▸ Exercise description
Pick up the court opinion below on the Luis Flores false arrest and malicious prosecution suit, and continue it from the end of its last sentence.

▸ Provided passage
## Begin

Opinion
2:16-cv-02502 (ADS)(ARL)
03-21-2019
APPEARANCES: Beldock Levine & Hoffman LLP Counsel for the Plaintiff 99 Park Avenue, PH/26th Floor New York, NY 10016 By: Keith M. Szczepanski, Esq., Jonathan C. Moore, Esq., Of Counsel Suffolk County Attorney Counsel for the Defendants 100 Veterans Memorial Highway, Hauppauge, NY 11788 By: Brian C. Mitchell, Assistant County Attorney
MEMORANDUM OF DECISION & ORDER
APPEARANCES: Beldock Levine & Hoffman LLP
Counsel for the Plaintiff
99 Park Avenue, PH/26th Floor
New York, NY 10016
By: Keith M. Szczepanski, Esq.,
Jonathan C. Moore, Esq., Of Counsel Suffolk County Attorney
Counsel for the Defendants
100 Veterans Memorial Highway,
Hauppauge, NY 11788
By: Brian C. Mitchell, Assistant County Attorney SPATT, District Judge:
On May 17, 2016, the Plaintiff Luis Flores, Jr. (the "Plaintiff" or "Flores") brought the instant action against the County of Suffolk (the "County"), Sergeant James Murphy ("Sgt. Murphy"), Detective Joseph Collins ("Det. Collins"), and Detective Focas ("Det. Focas") (Sgt. Murphy, Det. Collins and Det. Focas collectively, the "Individual Defendants") (all together, the "Defendants"), in addition to Leon Ramsey ("LR"). The complaint alleges violations of Flores' constitutional rights based on an alleged false arrest that took place on May 28, 2015, and the subsequent purported malicious prosecution. He asserts causes of action pursuant to 42 U.S.C. § 1983 in addition to numerous state law constitutional and common-law claims.

## End

▸ Supplied records
## Begin

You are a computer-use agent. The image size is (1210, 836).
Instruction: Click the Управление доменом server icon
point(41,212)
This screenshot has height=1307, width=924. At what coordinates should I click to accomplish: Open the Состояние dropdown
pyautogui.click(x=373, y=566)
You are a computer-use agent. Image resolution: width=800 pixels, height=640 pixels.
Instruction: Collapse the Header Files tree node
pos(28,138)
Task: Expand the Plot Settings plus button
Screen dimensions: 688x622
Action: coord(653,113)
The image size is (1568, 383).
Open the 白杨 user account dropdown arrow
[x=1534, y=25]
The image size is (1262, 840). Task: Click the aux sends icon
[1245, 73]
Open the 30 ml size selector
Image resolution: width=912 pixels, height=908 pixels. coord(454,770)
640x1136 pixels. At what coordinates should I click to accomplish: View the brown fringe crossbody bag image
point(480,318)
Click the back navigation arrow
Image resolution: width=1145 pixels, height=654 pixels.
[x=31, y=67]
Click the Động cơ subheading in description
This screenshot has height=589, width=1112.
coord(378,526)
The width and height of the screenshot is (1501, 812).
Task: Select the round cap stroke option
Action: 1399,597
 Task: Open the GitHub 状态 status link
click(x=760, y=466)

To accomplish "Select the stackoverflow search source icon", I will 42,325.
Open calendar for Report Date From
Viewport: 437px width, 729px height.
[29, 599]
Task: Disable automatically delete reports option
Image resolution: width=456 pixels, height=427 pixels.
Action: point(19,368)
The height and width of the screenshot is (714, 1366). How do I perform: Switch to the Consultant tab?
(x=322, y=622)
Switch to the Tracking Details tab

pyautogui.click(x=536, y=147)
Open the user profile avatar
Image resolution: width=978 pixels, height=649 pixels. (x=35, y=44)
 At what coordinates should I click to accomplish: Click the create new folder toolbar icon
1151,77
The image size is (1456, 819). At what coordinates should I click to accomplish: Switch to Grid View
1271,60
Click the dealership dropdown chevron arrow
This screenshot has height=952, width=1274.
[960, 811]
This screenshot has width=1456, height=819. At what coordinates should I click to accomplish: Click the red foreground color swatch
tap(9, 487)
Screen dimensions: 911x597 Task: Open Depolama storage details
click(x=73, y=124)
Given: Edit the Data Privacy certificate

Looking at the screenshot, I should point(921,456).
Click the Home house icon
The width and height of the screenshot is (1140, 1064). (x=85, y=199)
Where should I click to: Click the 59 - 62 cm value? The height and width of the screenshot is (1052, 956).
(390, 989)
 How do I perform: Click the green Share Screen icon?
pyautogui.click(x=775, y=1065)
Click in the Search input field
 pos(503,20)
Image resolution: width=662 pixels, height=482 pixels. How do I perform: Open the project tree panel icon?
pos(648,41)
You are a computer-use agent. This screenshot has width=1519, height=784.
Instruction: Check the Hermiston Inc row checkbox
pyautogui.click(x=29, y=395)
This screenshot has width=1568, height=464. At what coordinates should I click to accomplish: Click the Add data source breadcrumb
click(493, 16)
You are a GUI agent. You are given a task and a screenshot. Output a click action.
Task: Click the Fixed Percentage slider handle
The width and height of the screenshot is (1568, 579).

## End

▸ Answer
On August 17, 2018, the Court issued a memorandum of decision and order (the "Decision") granting in part and denying in part the Defendants' motion for summary judgment pursuant to Federal Rule of Civil Procedure ("FED. R. CIV. P." or "Rule") 56. Specifically, the Court dismissed the Plaintiff's false arrest, false imprisonment, search and seizure and malicious prosecution claims under Counts I and II, dismissed Counts III and VII in their entirety, and denied the remainder of the Defendants' motion.
Presently before the Court is a motion by the Defendants pursuant to Local Civil Rule 6.3 requesting that the Court reconsider its Decision. For the following reasons, the Defendants' motion to reconsider is denied.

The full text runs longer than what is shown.